Following the District Court's denial of the defendants' motions for Arrest of Judgment and, in the alternative, for a new trial, 224 F. Supp. 129 (E.D.Pa. 1963), and its subsequent imposition of a 5-year prison sentence and $28,000 fine as to Ginzburg, and fines aggregating $14,000 imposed on the corporate defendants, the defendants appealed. We affirmed at 338 F.2d 12 (3 Cir. 1964), and the Supreme Court of the United States did likewise at 383 U.S. 463, 86 S. Ct. 942, 16 L. Ed. 2d 31 (1966), rehearing denied, 384 U.S. 934, 86 S. Ct. 1440, 16 L. Ed. 2d 536.

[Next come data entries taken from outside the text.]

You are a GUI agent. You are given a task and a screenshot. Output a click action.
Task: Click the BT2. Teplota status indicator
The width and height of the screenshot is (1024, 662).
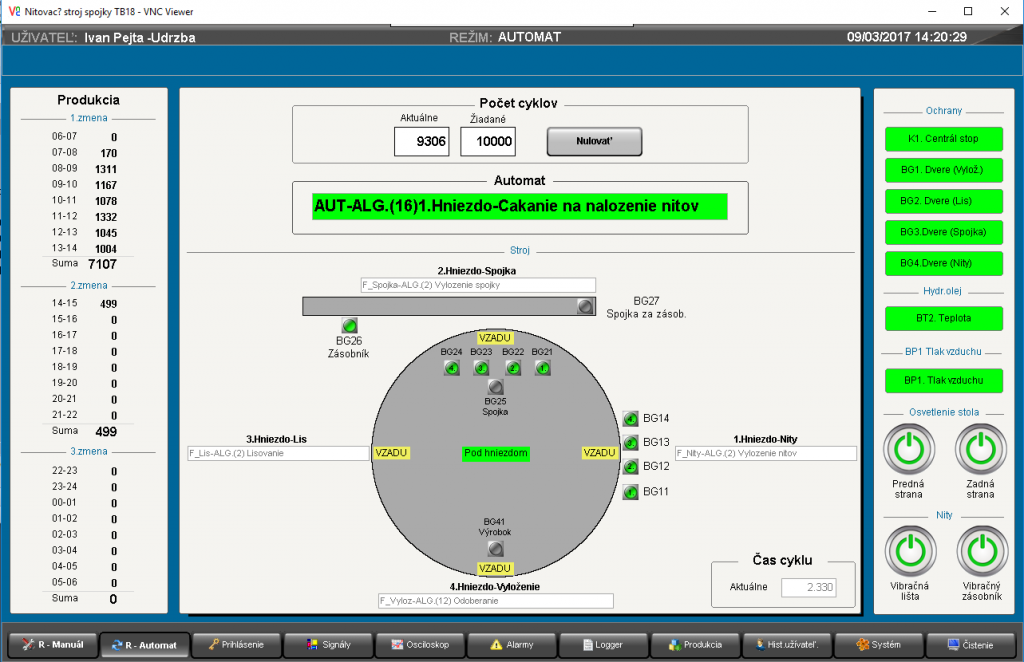(x=943, y=318)
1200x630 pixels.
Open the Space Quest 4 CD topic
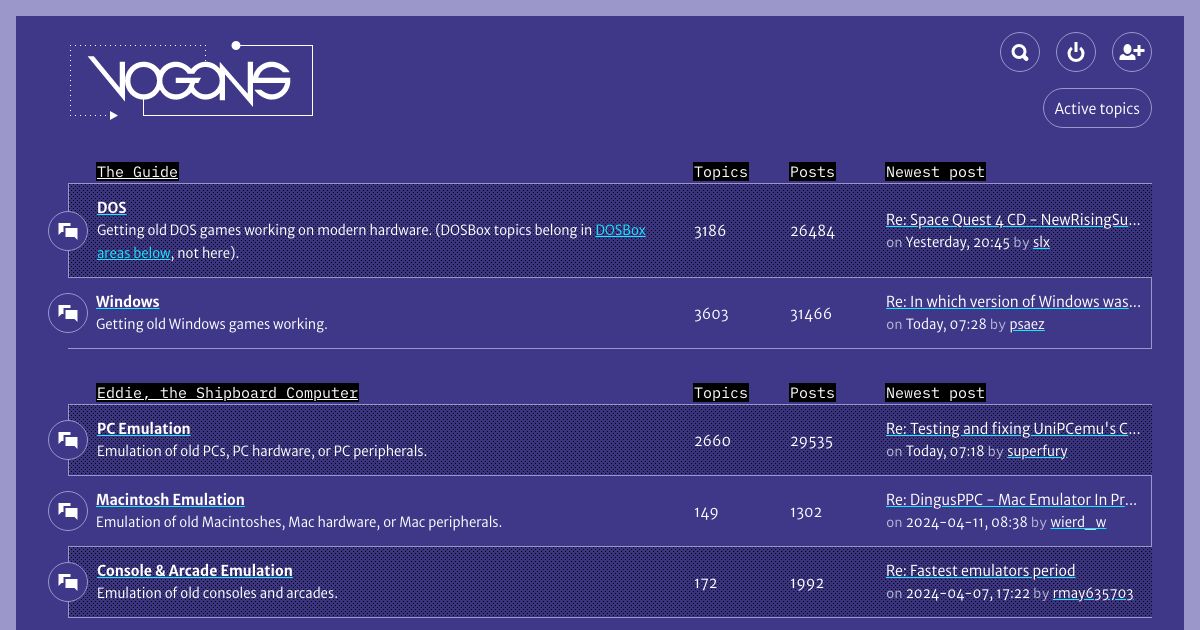point(1013,219)
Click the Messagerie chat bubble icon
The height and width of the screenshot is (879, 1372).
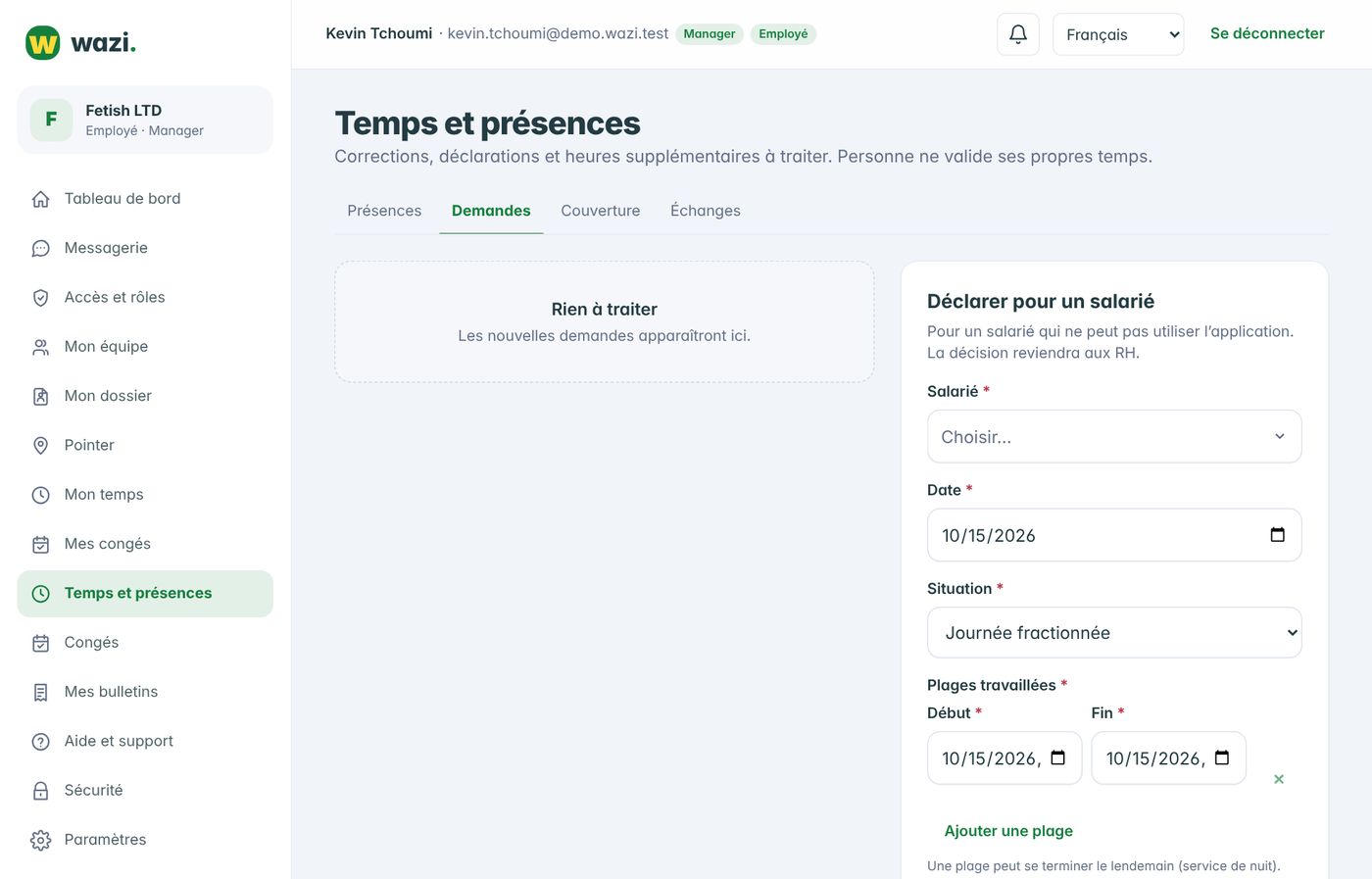pyautogui.click(x=40, y=248)
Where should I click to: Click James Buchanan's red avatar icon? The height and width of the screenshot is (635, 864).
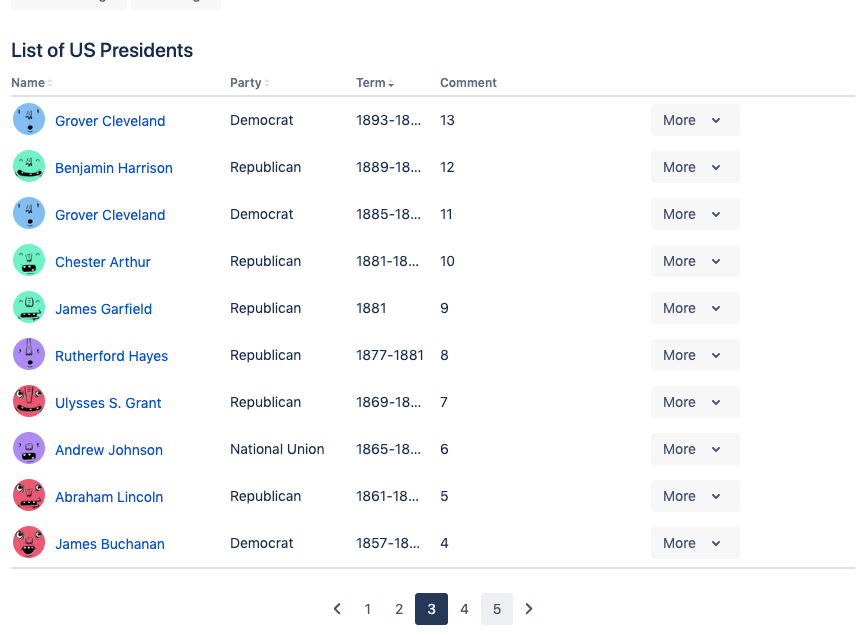point(29,542)
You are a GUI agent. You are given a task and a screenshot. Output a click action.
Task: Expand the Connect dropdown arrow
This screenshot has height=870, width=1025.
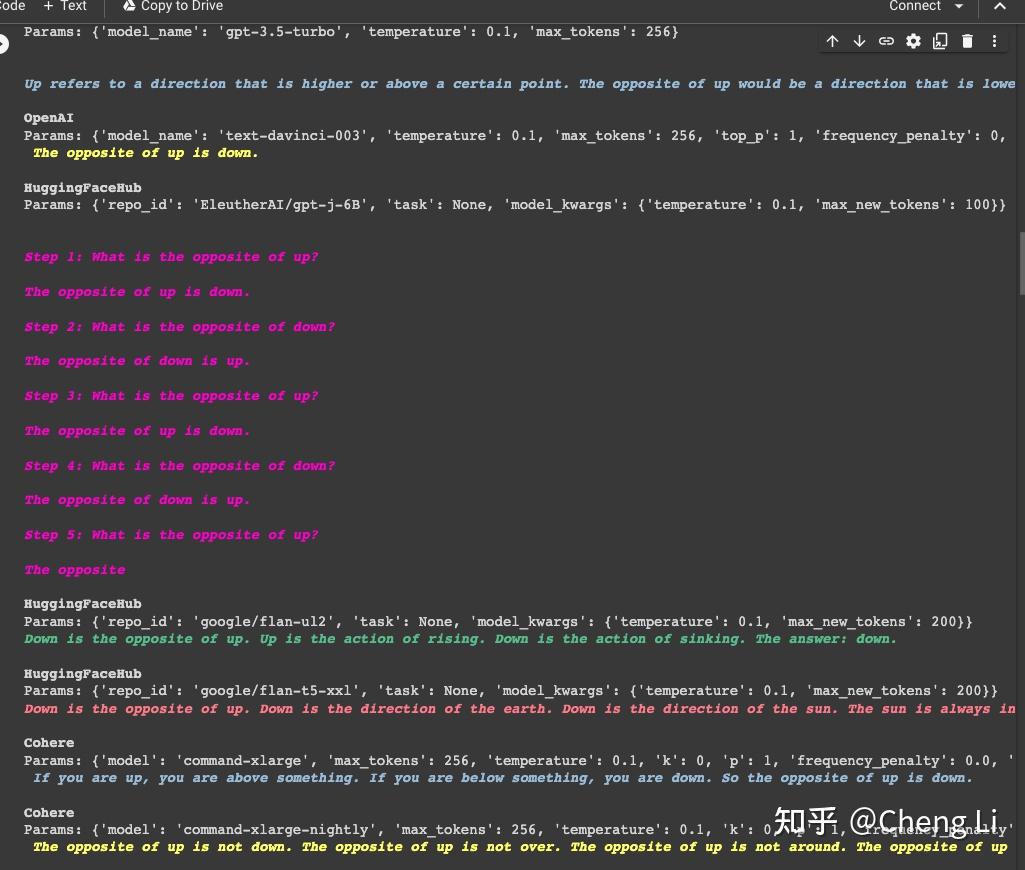tap(959, 6)
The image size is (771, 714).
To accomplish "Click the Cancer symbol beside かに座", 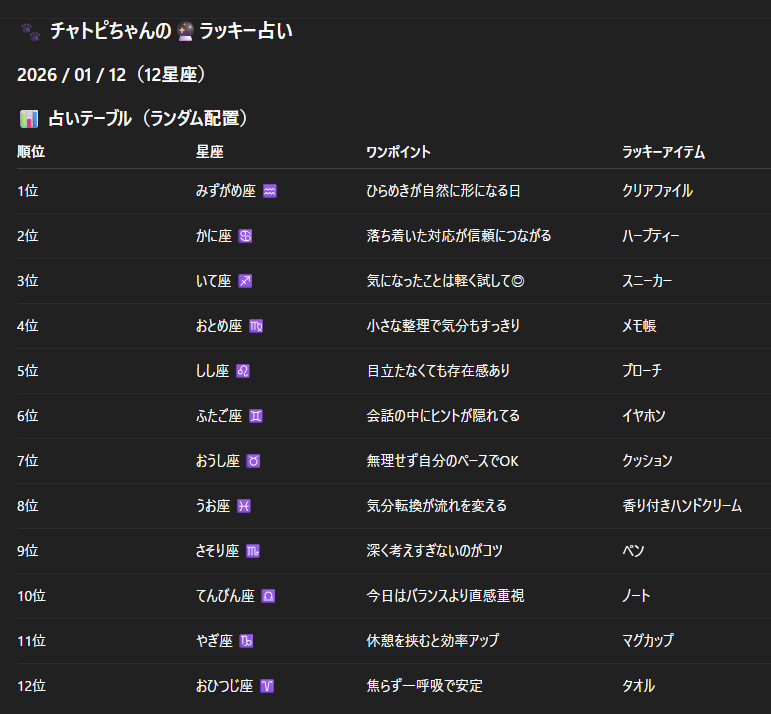I will click(x=245, y=236).
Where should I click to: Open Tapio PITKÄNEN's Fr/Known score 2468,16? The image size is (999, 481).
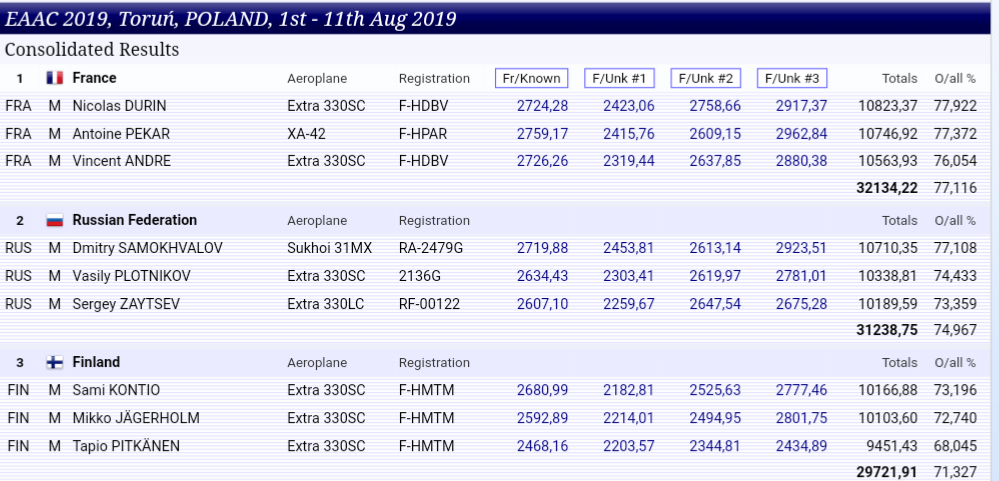[x=542, y=445]
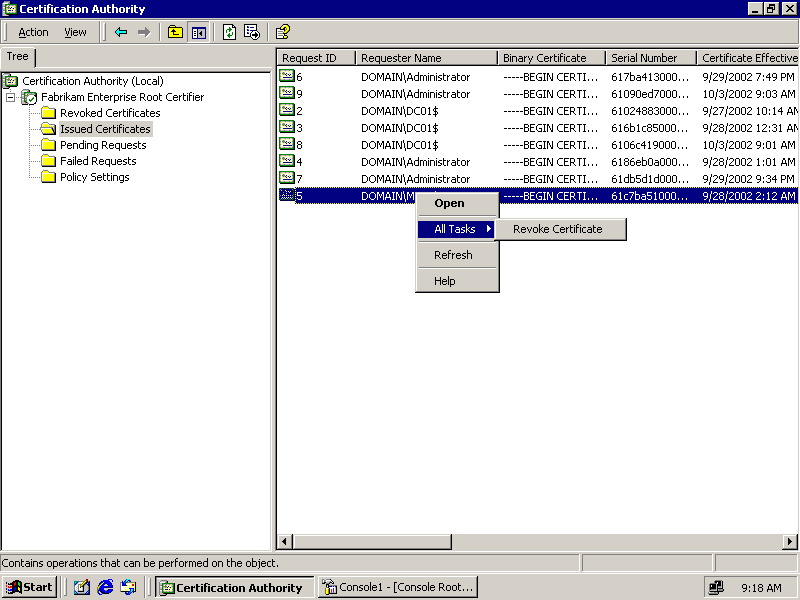Click the Start button
Image resolution: width=800 pixels, height=600 pixels.
[x=29, y=587]
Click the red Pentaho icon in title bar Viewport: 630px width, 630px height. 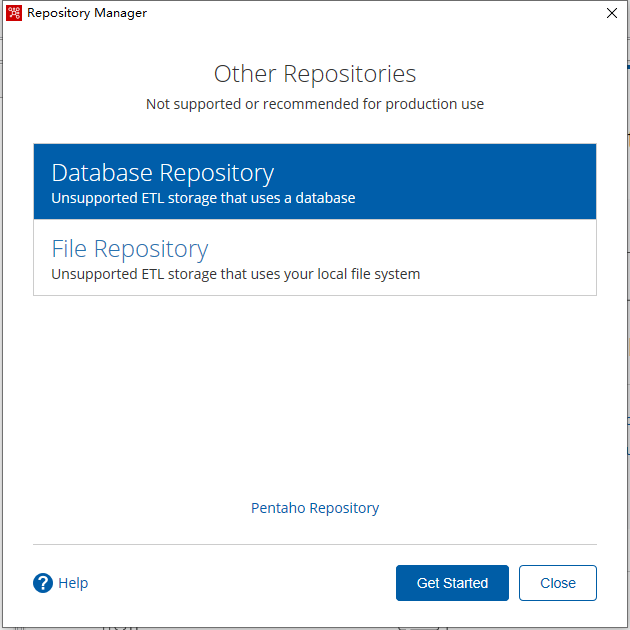14,13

Ginzburg, thereafter, filed a petition for reconsideration of sentence in the District Court in which he prayed for (1) vacation, suspension or reduction of his sentence of imprisonment, and (2) a hearing at which he could present evidence in support of the petition. The Government, in its "Response" to the petition, did not deny any of its factual averments, and with respect to the petitioner's request for a hearing stated "it would seem appropriate that an opportunity to be heard be afforded", and "accordingly, the Government does not oppose the defendant's request for a hearing on the merits of his petition". The Government, in its Response, further stated that "it takes no position on that part of the defendant's motion which pertains to reduction of his sentence", and "insofar as defendant's motion papers request this Court to vacate or suspend his sentence, the Government respectfully urges this Court to deny the petition".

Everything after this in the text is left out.